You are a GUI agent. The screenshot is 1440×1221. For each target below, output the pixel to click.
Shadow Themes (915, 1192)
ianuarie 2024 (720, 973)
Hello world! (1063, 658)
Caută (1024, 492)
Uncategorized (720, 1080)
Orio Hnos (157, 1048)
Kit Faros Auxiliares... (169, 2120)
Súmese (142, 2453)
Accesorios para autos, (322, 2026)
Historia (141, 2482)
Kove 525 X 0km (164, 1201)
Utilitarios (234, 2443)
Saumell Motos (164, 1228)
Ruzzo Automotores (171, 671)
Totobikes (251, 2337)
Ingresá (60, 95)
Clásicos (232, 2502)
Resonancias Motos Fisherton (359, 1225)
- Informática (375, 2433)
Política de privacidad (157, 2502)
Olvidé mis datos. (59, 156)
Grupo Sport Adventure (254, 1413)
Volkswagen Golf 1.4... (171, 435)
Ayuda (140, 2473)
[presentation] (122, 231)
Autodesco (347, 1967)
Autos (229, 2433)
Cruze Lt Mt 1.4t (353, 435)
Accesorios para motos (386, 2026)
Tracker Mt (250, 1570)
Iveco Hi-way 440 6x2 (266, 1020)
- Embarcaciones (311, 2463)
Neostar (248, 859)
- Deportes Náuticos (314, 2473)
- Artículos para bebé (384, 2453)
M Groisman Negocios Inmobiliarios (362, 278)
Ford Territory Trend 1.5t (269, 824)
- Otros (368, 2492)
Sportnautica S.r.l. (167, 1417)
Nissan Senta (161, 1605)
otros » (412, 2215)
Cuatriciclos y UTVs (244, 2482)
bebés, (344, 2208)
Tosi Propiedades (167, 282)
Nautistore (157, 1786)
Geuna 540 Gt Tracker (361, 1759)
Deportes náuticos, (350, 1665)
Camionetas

■ Exercise goal: Shift each coordinate in the answers by adding 124 to both of its numbers. Then write out again every line of the part that opens with the line containing "Accesorios para autos, (322, 2026)" and closes with the end of the records, requests included.

■ Result for this exercise:
Accesorios para autos, (446, 2150)
Historia (265, 2606)
Kove 525 X 0km (288, 1325)
Utilitarios (358, 2567)
Saumell Motos (288, 1352)
Ruzzo Automotores (295, 795)
Totobikes (375, 2461)
Ingresá (184, 219)
Clásicos (356, 2626)
Resonancias Motos Fisherton (483, 1349)
- Informática (499, 2557)
Política de privacidad (281, 2626)
Olvidé mis datos. (183, 280)
Grupo Sport Adventure (378, 1537)
Volkswagen Golf 1.4... (295, 559)
Ayuda (264, 2597)
[presentation] (246, 355)
Autodesco (471, 2091)
Autos (353, 2557)
Cruze Lt Mt 1.4t (477, 559)
Accesorios para motos (510, 2150)
Tracker Mt (374, 1694)
Iveco Hi-way 440 6x2 (390, 1144)
- Embarcaciones (435, 2587)
Neostar (372, 983)
- Deportes Náuticos (438, 2597)
- Artículos para bebé (508, 2577)
M Groisman Negocios Inmobiliarios (486, 402)
Ford Territory Trend 1.5t (393, 948)
- Otros (492, 2616)
Sportnautica S.r.l. (291, 1541)
Nissan Senta (285, 1729)
otros » (536, 2339)
Cuatriciclos y UTVs (368, 2606)
bebés, (468, 2332)
Tosi Propiedades (291, 406)
Nautistore (281, 1910)
Geuna 540 Gt Tracker (485, 1883)
Deportes náuticos, (474, 1789)
Camionetas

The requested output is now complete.